Synthetic rejected preference data creation [via Qwen7b finetune]
Note:
This is a repost of an older rentry page: https://rentry.org/corruption_model_writeup
I've been building a custom model specifically tailored to take input text that has been "corrupted" in specific sections.
The actual "corruption" looks like UTF8 character substitution, which my finetuned Qwen7b has learned to reconstruct the original from (as best as it can, given the surrounding context).
The fine-tuned model attempts to produce a version of the text without the corruption; you can select a particular part for it to "replace" with an augmented "base model" style output.
The end goal of this project is to build a strong baseline for a reward model; classical RLHF (as done with the PPO algorithm, not DPO!) is not just useful at aligning the model to known preferences, but towards aligning the model towards coherent multiple-token completions.
Regular SFT training will do a good job at aligning individual token predictions, but it doesn't make the model robust at "long form" completions; this leads to issues (like repetition biases and looping) that aren't present in the natural distribution of text data.
While conventional RLHF preference models are used in RL to steer the generations towards a more coherent outcome, the preference classifier can overfit to the scarce amounts of available preference data and learn biased outcomes; my idea is to use the naturally available pre-training data (filtered for quality!) and augment it with lower quality base model predictions, since this is naturally scaleable, and real human data will (generally) be superior to base model outputs.
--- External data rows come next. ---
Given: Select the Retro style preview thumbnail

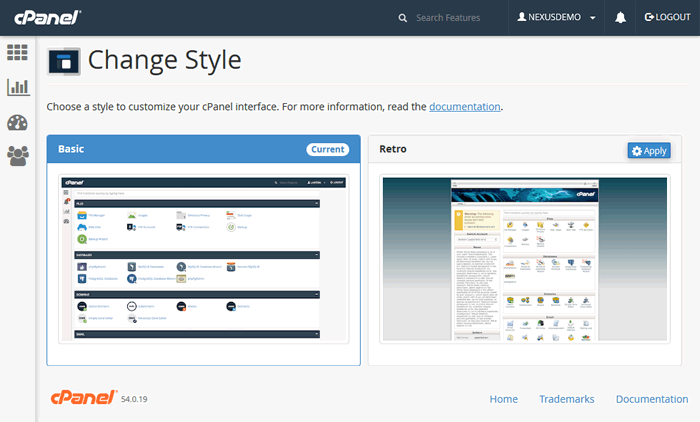Looking at the screenshot, I should (525, 259).
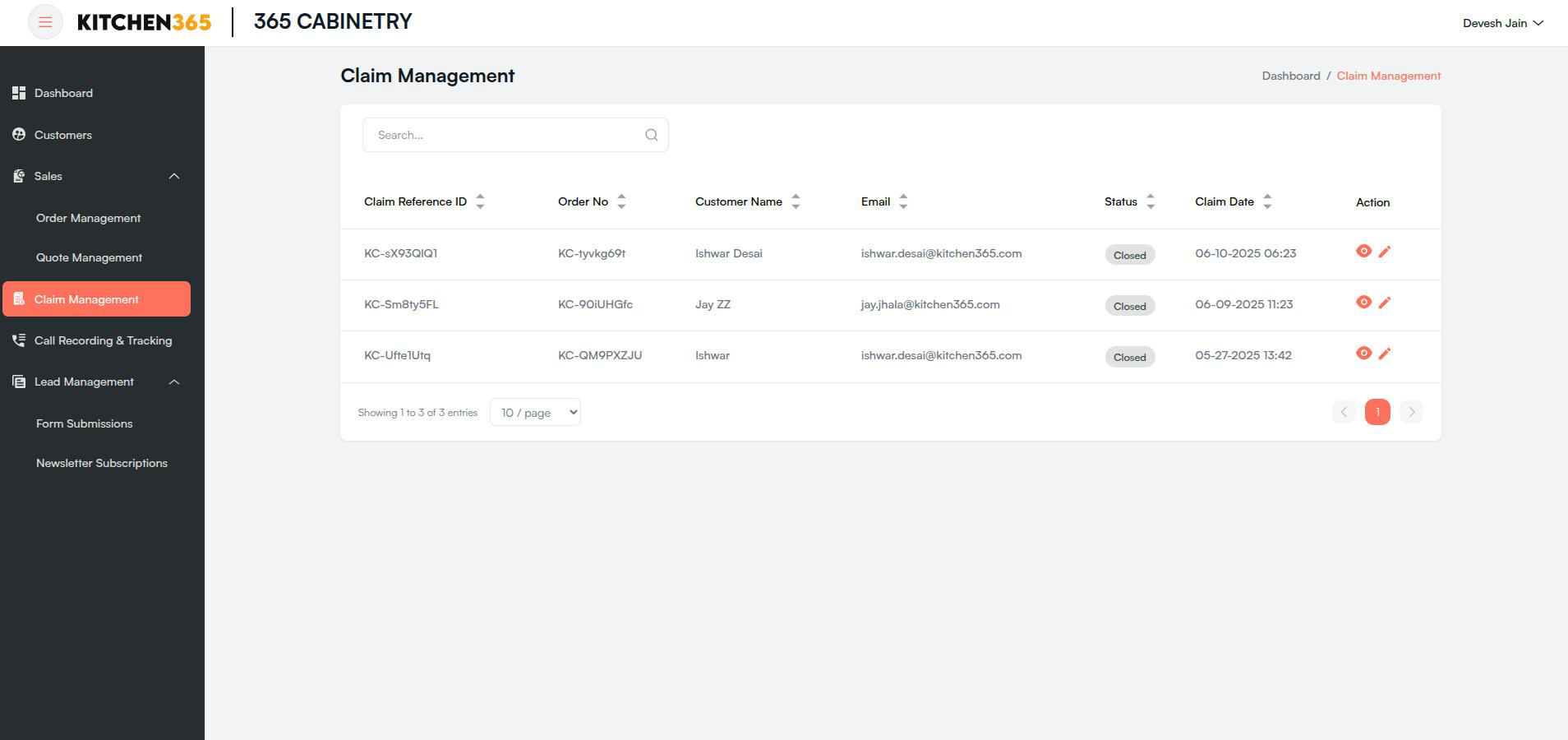Viewport: 1568px width, 740px height.
Task: Sort the table by Status arrows
Action: point(1151,201)

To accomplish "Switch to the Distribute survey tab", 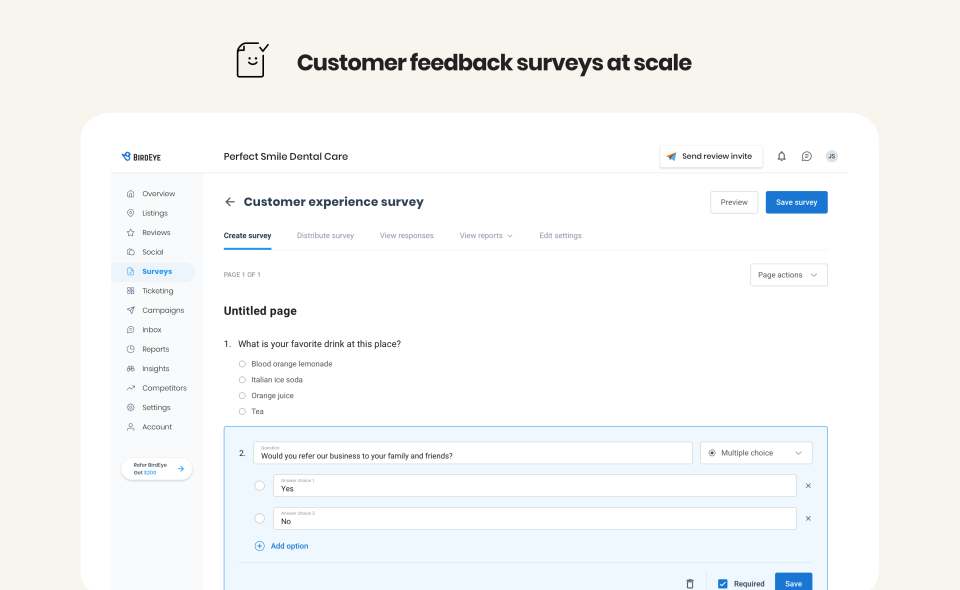I will 325,236.
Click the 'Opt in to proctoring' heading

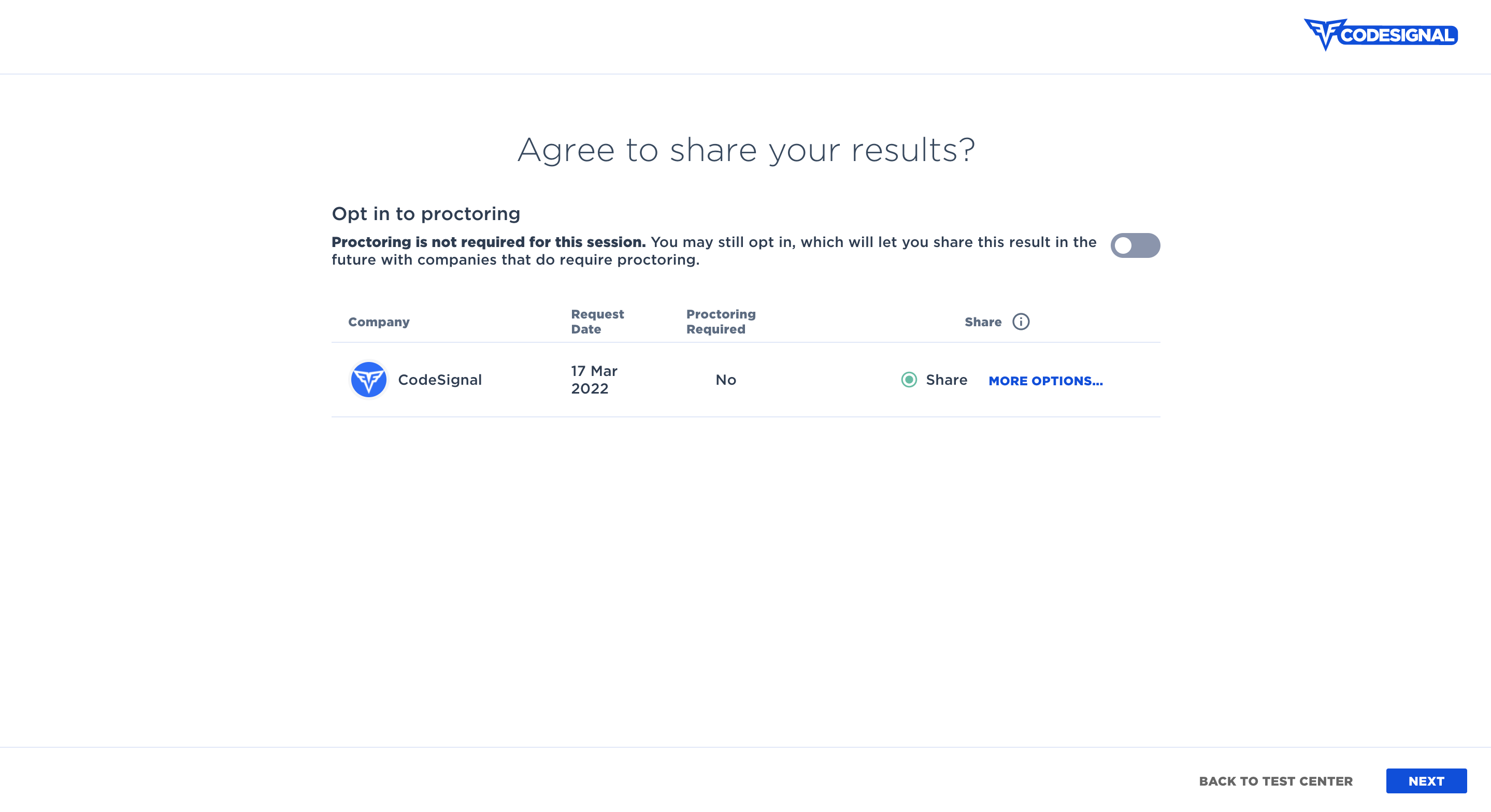point(425,213)
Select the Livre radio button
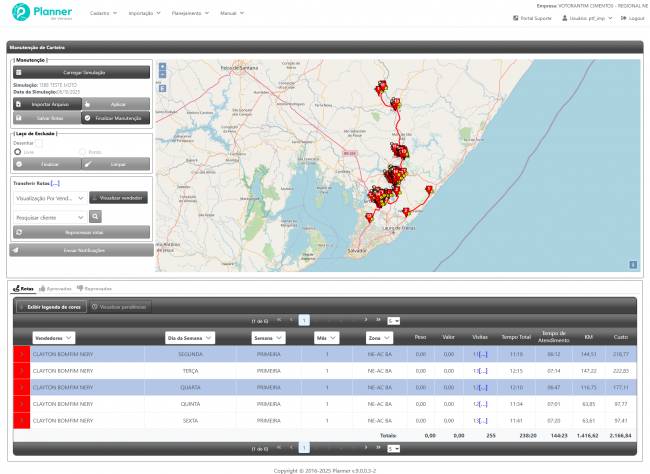This screenshot has height=474, width=650. coord(17,151)
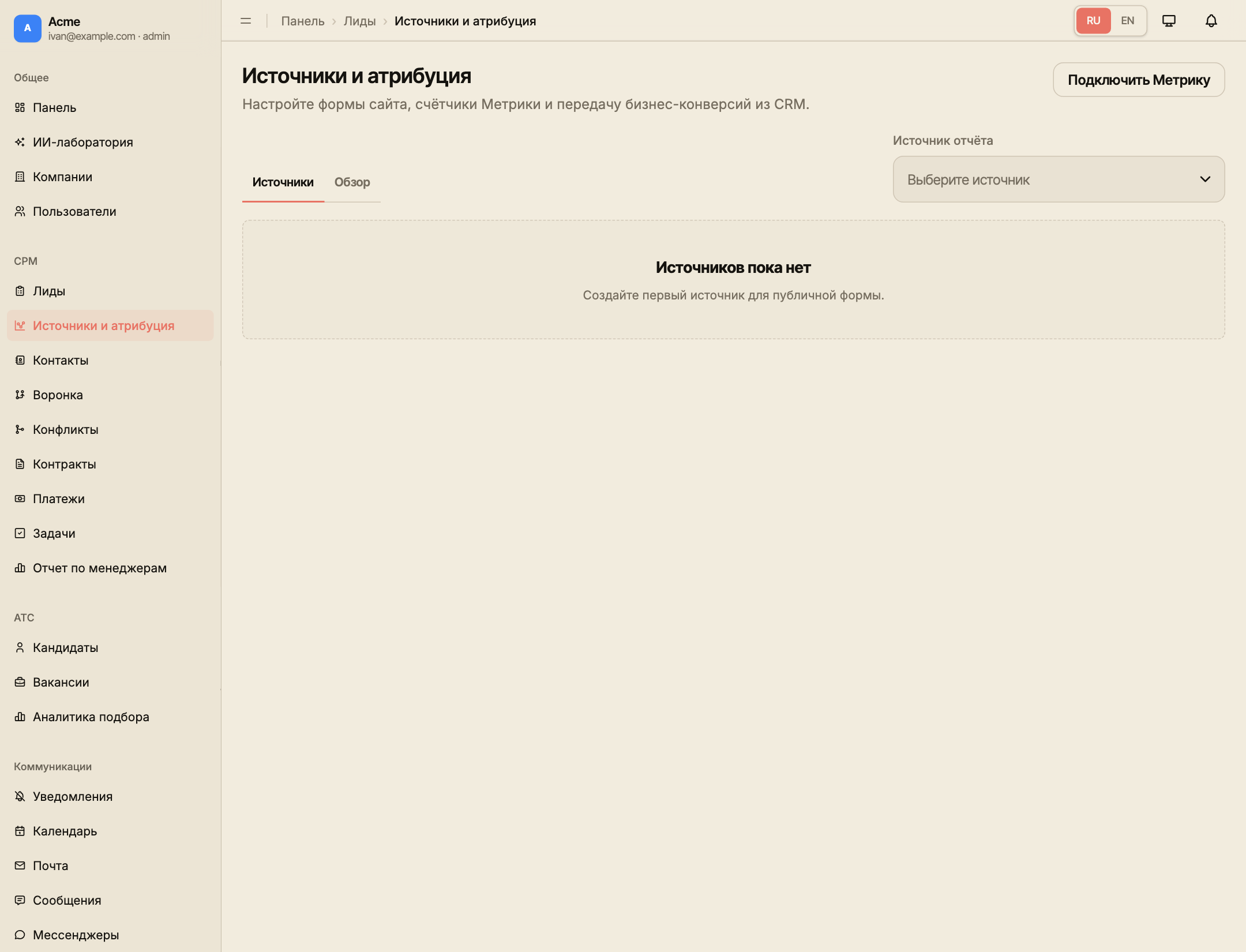The width and height of the screenshot is (1246, 952).
Task: Click the Подключить Метрику button
Action: [x=1139, y=80]
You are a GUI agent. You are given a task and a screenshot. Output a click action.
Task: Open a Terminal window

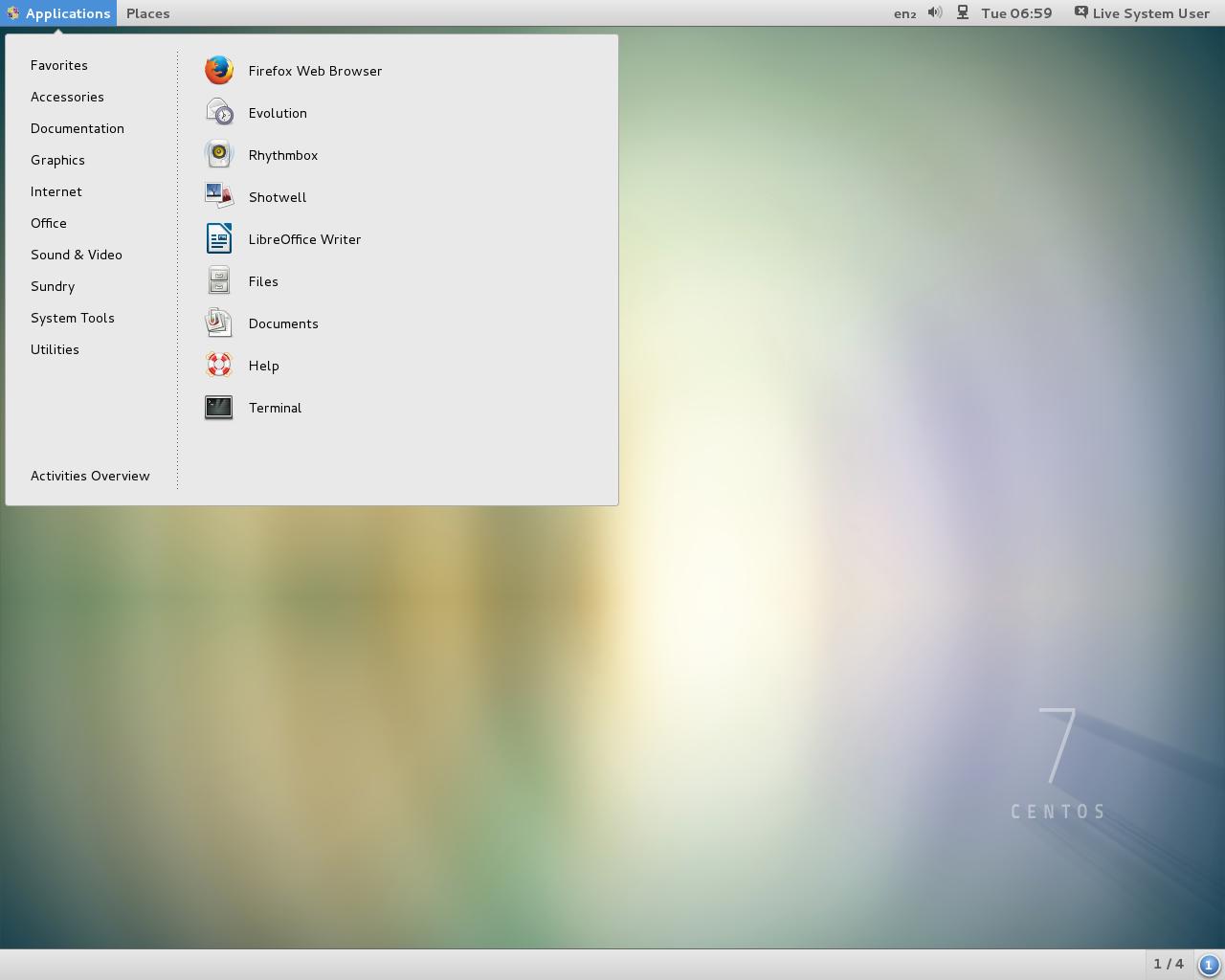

Intuitively, these reward models should be stronger and more adaptable baselines to finetune from compared to reward models that have only ever been trained on instruction-style outputs, because you can scale this idea to billions of tokens.
- Why UTF8?
Character level substitution was chosen over token-level substitution (at least in my attempts thus far) because it gives me the ability to do it at different "strengths".
100% Corruption
50% Corruption
Preference models can overfit strongly if the signal is "too clear"; so I think it will be important to have subtle errors or awkward wording examples on top of the obviously "base model" augmented outputs for generalizable preference judgements.
Being able to control the degree of corruption (in the way I have done here) seems to enable the ability to augment existing data "more subtly" in addition to "more selectively" (as demonstrated earlier with the ability to corrupt only the text you have highlighted).